1999 Giugno 15 Gestapo e Kgb

1999 Giugno 15 – Gestapo e Kgb

Non capisco. Le cronache dal Kosovo si spaccano nettamente in due tronconi, l’uno scollegato
dall’altro, come se non ci fosse relazione. Si comincia dagli orrori (dei serbi), si finisce con le reazioni
(dei kosovari).

La tv mostra, i giornali documentano, i testimoni raccontano, gli osservatori Onu fanno rapporto.
Distruzione casa per casa, terra bruciata, torture da Gestapo, esecuzioni da Kgb, corpi a pezzi, corpi
sotto il letame, corpi abbrustoliti, corpi a pelo d’erba, fosse ovunque, anche nelle fogne: quando i
satelliti della Nato segnalavano agli increduli le fosse comuni fresche di scavo, c’era chi scriveva sui
muri: “D’Alema assassino”. Mine, mine sui campi, negli orti, nelle stalle, mine come trappole per
topi, nascoste in una radio, in un videoregistratore, in un frigorifero, in un videogioco, si attacca la
spina della corrente elettrica e bumm, bambini a pezzi, a chi tocca tocca, dopo i colpi alla nuca la
morte a distanza, un supplemento di morte da parte degli autori della pulizia etnica nel nome della
“federazione multietnica”.

Parte seconda, l’informazione volta bruscamente pagina, ed è il momento dello sconcerto, quasi
stupore. Stupore per la fuga dei serbi dal Kosovo, stupore per la riluttanza dell’Uck a restituire le
armi, stupore per le vendette, stupore per l’odio di ritorno, stupore per la separazione etnica, stiupore
per la voglia di spartizione, stupore addirittura per la irrefrenabile voglia dei profughi di tornare subito
a casa, pur presa a cannonate o incendiata, casa dell’anima non più abitazione, umanità fatta a pezzi
non solo da Milosevic ma da tanti delinquenti come lui, come lui da processare.

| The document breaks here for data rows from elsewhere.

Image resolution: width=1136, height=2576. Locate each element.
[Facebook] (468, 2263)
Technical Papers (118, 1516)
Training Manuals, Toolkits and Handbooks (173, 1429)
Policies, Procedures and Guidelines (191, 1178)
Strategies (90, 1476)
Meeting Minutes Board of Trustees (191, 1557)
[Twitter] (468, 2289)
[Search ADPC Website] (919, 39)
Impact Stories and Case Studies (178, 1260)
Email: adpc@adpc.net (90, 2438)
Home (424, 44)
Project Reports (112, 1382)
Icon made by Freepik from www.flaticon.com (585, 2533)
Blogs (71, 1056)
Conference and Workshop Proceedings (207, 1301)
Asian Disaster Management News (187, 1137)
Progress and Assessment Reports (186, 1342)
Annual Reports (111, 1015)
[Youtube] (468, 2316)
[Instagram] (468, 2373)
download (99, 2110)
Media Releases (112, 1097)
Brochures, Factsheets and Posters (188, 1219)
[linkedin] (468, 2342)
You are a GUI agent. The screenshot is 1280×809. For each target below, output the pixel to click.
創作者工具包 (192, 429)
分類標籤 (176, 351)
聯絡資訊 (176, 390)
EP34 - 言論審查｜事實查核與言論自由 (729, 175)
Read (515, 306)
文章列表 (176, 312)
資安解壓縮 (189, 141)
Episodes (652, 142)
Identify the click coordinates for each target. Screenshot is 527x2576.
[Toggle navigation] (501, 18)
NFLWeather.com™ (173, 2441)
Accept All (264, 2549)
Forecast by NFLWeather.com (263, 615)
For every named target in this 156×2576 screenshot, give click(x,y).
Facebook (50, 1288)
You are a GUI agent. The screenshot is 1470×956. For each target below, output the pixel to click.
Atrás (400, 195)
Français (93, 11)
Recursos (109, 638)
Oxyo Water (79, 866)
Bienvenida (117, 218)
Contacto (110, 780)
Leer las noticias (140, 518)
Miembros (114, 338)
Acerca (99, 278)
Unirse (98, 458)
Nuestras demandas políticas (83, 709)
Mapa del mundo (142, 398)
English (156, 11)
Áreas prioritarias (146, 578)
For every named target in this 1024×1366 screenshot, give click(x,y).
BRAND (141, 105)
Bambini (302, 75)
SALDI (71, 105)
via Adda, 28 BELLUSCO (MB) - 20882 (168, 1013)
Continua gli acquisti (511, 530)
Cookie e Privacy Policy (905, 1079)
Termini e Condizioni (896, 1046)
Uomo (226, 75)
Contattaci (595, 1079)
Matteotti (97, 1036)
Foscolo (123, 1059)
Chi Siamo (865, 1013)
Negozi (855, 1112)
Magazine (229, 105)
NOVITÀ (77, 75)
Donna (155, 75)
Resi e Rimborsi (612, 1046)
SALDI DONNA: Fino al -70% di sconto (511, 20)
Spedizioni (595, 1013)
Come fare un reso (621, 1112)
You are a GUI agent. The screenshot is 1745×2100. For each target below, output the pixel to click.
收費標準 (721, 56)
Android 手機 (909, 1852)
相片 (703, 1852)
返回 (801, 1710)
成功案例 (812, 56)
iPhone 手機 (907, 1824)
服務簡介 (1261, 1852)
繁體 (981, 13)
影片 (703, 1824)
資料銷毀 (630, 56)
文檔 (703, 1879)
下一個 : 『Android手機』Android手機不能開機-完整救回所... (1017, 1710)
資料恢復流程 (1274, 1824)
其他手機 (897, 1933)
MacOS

I mezzi di comunicazione mostrano a noi e ai profughi che migliaia di kosovari sono stati ammazzati
come bestie, stuprati e violentati, ma il giorno dopo si chiede a un intero popolo di reagire come un
circolo di illuministi, a sangue freddo, con una irrazionalità inumana, da robot privi di sistema
nervoso. Non persone in carne ed ossa, ma manichini; non gente che ha conosciuto il dolore di massa,
ma cavie in quattro e quattr’otto anestetizzate dalla pace in cellophane.

Trovo questa idea violenta quanto le bande paramilitari di Belgrado. “Buon anno nuovo! Buon dolore
nuovo” dice un verso di Anna Achmatova.